Speaker A: And when you talk to practices over the years the firm has done a ton of work both helping private equity sponsored platforms and private equity funds buy big practices and midsize practices. And then we've also worked a lot with large and small practices and medium size selling into platforms and private equity funds. Is there interest currently from practices and where do you see that and any advice for practices that are considering this type of effort?

Speaker B: I mean we definitely still see that. And I think my advice is always talk to the other physicians who have already joined the practice and not just the ones who the platform is giving you like Kind of seek out the, the practices that have already gone down this pathway and see what they wish they knew before they entered into the transaction and see if it's going to be a good cultural fit. Because I do think that in general there's going to be a big change. You're taking uh, an upfront payment to become part of something much greater, uh, from a size perspective and an operational perspective. And it needs to be the right thing for you. And if, if independence and autonomy and control are really the most important things to you, you may not get all that when you join a private equity backed platform, but there are a number of other things that you will likely get and those are kind of access to resources and potentially uh, a broader network of clinicians to work with to deliver care for your patients and um, a lot of administrative support and so forth. And so I think it's just really important to do your diligence ideally before you get to the letter of int stage to make sure that this is actually going to work for you and, and fit with your, your life goals and the goals of others within your practice, especially kind of the next generation that you've been building in and mentoring and make sure that they have a pathway to if uh, that's important to you. So really just kind of doing your diligence. And as with all things, there are multiple different flavors and uh, you want to make sure you pick the right one.

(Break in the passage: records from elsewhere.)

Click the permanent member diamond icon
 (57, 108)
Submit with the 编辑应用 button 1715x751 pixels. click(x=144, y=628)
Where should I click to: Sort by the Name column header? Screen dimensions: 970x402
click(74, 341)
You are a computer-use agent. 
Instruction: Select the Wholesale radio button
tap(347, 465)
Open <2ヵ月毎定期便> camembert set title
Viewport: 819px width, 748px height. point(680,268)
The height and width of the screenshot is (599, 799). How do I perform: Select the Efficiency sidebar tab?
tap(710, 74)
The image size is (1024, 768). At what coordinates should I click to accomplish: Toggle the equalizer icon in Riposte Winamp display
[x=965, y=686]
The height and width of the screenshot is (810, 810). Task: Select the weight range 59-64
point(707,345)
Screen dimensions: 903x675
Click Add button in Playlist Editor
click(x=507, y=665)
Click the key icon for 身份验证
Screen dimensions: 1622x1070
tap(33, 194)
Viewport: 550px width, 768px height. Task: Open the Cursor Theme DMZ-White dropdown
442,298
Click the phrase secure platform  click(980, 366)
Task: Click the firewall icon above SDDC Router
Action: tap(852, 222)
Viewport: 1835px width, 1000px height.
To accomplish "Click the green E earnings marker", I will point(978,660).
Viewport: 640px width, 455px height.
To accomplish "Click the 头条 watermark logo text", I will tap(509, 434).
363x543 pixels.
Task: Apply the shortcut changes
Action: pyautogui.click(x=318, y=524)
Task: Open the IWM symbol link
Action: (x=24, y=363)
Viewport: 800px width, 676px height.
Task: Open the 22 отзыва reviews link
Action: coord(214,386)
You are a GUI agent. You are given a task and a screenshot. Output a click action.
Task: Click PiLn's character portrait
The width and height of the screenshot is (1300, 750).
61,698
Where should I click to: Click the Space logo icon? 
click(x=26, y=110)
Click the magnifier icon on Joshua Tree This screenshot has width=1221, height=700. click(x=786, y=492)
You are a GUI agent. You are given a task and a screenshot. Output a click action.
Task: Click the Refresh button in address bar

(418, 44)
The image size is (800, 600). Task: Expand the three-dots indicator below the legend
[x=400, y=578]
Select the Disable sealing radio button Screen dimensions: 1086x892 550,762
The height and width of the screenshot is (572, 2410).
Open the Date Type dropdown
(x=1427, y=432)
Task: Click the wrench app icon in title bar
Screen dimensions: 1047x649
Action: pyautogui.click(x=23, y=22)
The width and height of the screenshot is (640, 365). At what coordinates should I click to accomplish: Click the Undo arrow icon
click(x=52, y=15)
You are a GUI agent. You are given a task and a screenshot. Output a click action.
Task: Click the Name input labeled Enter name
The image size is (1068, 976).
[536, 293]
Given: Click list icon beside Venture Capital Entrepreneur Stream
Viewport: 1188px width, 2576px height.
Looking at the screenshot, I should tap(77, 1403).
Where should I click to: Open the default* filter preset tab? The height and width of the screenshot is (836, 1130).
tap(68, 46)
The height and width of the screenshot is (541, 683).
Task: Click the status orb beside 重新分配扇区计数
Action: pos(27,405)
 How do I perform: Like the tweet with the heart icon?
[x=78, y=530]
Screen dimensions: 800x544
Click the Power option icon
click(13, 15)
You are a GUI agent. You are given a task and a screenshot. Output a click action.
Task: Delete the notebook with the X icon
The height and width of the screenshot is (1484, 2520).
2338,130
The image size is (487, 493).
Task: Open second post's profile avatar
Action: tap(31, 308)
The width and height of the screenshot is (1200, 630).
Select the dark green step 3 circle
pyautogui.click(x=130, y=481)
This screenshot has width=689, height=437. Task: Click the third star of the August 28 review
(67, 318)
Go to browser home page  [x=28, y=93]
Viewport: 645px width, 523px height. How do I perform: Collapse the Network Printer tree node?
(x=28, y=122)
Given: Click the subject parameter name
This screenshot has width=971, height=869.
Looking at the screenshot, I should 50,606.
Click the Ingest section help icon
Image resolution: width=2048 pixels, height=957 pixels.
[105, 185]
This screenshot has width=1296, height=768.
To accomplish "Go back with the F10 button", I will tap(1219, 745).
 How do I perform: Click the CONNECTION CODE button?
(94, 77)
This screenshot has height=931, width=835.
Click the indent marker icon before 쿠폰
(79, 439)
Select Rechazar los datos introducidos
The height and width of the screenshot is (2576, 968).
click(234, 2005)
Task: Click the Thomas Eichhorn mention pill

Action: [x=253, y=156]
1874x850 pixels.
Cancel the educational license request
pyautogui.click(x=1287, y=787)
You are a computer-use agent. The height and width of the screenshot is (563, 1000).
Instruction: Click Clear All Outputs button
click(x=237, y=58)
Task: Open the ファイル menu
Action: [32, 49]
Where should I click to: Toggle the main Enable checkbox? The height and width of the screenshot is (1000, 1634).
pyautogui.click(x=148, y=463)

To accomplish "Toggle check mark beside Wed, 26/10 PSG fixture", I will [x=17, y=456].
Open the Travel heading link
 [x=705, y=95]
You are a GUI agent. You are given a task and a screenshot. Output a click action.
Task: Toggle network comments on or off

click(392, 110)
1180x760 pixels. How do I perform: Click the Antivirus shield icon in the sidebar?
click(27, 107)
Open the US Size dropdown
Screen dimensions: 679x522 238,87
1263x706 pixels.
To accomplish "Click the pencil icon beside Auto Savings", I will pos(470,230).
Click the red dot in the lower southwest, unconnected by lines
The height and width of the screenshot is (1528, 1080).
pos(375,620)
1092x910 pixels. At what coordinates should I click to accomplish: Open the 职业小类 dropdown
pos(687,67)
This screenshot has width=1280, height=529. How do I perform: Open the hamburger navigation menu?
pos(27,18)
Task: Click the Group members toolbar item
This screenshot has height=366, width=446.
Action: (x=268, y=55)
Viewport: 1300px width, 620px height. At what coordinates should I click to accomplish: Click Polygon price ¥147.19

Speaker A: Thank you. And I couldn't agree with that more, but about there being multiple different flavors and really doing your care and diligence up front because this isn't something you really want. What are really your goals, your practice? Do you really want to partner with these people? Do you not want to partner at all? And so forth and so on. And what are you trying to get out of it? Is it just money to exit? Is it resources to get better? Is it something else that you're trying to do or you put yourself in a spot where you have to do a transaction? Uh, but what are you really trying to do in alignment internally in the practice is so important as well. Again, Holly Buckley is with us today, one of the most brilliant leaders I've had a chance to work with in my career. The leader of the McGuire Woods Healthcare uh, practice, uh, works a ton with large hospitals and health systems as well as uh, investors in healthcare. Holly, thank you so much for taking the time with us today. Thank you so much.

Speaker B: Thank you so much Scott. Really appreciate it.